Background. Malignant pleural mesothelioma (MPM) is relatively rare. This disease was diagnosed with difficulty by pleural fluid analysis and radiographic findings. The following is a report on a case of granulocytemacrophage colony-stimulating factor (GM-CSF) and granulocyte colony-stimulating factor (G-CSF)-producing MPM accompanied by eosinophilic pleural fluid.
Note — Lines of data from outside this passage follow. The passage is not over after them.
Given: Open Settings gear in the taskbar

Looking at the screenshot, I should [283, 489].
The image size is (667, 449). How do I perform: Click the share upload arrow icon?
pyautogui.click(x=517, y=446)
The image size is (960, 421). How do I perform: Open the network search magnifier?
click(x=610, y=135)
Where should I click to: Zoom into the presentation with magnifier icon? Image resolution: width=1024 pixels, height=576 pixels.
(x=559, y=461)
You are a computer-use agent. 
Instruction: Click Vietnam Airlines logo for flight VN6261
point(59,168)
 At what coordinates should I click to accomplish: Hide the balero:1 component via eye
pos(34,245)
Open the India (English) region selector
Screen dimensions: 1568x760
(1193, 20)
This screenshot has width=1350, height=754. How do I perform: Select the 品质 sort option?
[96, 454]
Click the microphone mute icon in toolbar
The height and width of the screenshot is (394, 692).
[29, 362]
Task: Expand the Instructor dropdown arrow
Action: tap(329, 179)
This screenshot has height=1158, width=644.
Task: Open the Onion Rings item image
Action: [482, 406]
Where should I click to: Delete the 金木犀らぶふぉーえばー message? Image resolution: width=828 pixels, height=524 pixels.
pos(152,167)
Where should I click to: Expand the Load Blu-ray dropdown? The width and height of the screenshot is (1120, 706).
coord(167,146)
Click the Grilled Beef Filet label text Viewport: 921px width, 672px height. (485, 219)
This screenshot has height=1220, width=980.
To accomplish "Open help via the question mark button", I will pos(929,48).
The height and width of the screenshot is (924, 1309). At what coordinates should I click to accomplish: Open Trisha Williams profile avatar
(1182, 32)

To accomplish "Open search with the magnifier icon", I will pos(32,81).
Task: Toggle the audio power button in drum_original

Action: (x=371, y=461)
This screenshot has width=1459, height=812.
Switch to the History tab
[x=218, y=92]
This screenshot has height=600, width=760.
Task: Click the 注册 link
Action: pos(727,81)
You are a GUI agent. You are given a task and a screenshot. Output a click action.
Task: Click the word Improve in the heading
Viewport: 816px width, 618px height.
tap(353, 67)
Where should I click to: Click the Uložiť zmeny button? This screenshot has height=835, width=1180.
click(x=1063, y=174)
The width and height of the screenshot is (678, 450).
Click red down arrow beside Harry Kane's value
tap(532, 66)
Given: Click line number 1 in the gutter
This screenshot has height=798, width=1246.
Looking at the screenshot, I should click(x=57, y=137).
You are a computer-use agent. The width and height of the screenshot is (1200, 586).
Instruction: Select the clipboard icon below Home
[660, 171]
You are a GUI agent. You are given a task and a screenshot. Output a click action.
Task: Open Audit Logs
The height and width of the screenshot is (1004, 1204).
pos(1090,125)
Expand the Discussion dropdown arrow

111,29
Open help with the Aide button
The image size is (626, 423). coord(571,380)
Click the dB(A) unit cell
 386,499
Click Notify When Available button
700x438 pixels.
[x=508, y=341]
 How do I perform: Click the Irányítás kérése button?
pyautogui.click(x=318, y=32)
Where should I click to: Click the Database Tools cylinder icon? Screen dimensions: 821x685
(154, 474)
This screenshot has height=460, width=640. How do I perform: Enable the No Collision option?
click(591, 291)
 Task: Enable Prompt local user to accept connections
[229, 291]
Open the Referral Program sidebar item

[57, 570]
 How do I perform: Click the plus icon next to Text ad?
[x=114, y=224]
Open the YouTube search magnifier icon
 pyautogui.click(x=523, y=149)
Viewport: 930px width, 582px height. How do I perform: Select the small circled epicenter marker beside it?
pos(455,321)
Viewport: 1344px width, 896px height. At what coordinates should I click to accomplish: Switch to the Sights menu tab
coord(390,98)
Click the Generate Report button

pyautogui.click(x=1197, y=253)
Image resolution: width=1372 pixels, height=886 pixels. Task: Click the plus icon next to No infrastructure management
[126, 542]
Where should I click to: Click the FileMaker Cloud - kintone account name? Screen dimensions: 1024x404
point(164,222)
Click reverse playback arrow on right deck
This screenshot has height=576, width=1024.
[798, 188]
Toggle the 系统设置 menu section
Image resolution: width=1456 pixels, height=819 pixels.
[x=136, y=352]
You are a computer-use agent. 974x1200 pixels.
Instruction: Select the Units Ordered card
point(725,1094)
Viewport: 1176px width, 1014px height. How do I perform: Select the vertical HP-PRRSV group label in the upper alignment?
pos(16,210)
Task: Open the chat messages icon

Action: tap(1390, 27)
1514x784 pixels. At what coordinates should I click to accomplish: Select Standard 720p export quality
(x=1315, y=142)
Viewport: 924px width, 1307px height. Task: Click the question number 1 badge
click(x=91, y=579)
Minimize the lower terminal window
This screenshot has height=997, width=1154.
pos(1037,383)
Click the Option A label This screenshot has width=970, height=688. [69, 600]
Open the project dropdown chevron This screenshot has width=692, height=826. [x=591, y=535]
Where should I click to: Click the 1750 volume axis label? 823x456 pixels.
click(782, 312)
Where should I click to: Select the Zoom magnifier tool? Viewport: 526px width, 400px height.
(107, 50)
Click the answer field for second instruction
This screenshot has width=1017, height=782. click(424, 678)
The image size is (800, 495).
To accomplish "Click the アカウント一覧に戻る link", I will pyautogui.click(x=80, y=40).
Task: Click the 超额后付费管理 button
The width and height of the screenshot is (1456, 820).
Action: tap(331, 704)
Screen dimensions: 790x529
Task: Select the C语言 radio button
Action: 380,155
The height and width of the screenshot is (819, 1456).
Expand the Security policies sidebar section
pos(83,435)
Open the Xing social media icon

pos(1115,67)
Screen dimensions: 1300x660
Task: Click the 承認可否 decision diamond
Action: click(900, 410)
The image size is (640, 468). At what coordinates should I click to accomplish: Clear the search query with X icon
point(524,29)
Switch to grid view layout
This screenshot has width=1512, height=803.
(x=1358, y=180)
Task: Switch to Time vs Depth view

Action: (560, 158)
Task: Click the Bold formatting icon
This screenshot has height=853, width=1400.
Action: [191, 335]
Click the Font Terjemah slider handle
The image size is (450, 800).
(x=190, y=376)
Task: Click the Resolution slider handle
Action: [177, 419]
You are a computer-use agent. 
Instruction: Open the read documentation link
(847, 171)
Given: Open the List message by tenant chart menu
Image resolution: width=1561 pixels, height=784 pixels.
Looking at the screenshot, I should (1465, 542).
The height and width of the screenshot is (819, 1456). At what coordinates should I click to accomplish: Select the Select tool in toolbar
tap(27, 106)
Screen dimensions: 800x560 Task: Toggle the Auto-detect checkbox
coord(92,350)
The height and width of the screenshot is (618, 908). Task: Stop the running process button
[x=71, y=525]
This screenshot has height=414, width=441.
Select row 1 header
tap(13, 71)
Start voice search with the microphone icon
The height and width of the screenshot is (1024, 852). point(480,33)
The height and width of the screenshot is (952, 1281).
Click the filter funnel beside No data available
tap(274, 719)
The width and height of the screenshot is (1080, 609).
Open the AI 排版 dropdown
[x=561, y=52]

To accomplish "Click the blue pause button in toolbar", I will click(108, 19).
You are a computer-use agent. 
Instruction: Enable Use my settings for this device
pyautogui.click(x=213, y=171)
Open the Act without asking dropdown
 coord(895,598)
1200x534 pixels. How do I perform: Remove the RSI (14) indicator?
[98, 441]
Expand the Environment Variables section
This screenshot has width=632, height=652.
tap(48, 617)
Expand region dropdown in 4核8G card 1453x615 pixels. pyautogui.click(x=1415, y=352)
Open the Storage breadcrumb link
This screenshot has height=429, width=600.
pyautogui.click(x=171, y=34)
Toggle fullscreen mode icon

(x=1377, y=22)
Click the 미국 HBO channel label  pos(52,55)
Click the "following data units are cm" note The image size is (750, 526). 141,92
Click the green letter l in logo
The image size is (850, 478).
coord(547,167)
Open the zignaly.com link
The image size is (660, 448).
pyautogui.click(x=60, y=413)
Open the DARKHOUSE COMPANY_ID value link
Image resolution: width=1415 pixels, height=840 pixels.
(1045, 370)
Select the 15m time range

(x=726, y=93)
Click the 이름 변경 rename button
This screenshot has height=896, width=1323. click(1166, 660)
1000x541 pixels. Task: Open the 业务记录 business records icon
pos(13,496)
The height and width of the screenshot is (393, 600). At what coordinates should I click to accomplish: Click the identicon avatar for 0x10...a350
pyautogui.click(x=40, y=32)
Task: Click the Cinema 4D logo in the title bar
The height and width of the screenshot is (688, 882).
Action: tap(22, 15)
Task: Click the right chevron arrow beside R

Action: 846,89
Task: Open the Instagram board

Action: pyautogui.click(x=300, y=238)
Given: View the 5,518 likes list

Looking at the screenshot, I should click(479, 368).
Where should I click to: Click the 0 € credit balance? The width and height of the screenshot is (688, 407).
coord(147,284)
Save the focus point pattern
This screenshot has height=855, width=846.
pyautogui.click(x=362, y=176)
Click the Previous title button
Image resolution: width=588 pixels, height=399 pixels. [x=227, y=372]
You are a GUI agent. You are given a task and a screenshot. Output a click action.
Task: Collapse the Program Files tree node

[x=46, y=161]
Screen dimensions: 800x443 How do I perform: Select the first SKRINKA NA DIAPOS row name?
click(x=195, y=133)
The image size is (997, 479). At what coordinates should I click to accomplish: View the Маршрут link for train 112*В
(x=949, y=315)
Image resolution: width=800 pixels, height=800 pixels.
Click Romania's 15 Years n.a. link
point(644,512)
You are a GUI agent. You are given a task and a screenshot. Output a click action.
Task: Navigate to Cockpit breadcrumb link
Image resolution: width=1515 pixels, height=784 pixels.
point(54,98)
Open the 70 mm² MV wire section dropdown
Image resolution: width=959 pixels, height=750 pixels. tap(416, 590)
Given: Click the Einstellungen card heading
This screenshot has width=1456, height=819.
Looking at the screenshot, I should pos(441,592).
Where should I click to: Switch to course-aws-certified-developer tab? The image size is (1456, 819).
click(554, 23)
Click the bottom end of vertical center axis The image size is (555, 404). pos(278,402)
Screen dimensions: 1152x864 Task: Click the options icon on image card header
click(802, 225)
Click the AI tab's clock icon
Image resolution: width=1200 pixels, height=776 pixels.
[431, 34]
Case. A 65-year-old man was admitted with right chest and back pain on July 29, 2002. The eosinophil count in the pleural fluid and the findings of computed tomography (CT) suggested eosinophilic pleurisy. Despite steroid therapy, his symptoms rapidly worsened. The white blood cell (WBC) count elevated to 28260/mm3 and the G-CSF level of the serum elevated at 50 pg/dl. A pleural biopsy under video-assisted thoracoscopic surgery (VATS) was performed on September 17, 2002. Histopathologically, the tumor cells consisted of tubular and nest structures from atypical epithelial cells and spindle-shaped cells. The biphasic type of MPM was diagnosed by the pathological findings. The cytoplasms of almost all tumor cells were immunohistochemically stained with anti-GM-CSF monoclonal antibody. The cytoplasms of 5 percent of tumor cells were immunohistochemically stained with anti-G-CSF monoclonal antibody. He had complications with empyema due to prolonged air-leakage. After 17 weeks, he died on November 27, 2002. The autopsy revealed that the tumor had spread to the pleura and pericardium in the thoracic cavity, and penetrated the diaphragm to involve the peritoneum, the small intestine and colon. Conclusion. Even in patients with inflammatory reaction and pleural effusion resistant to treatment, MPM should be considered in the differential diagnosis of tissue biopsy under VATS.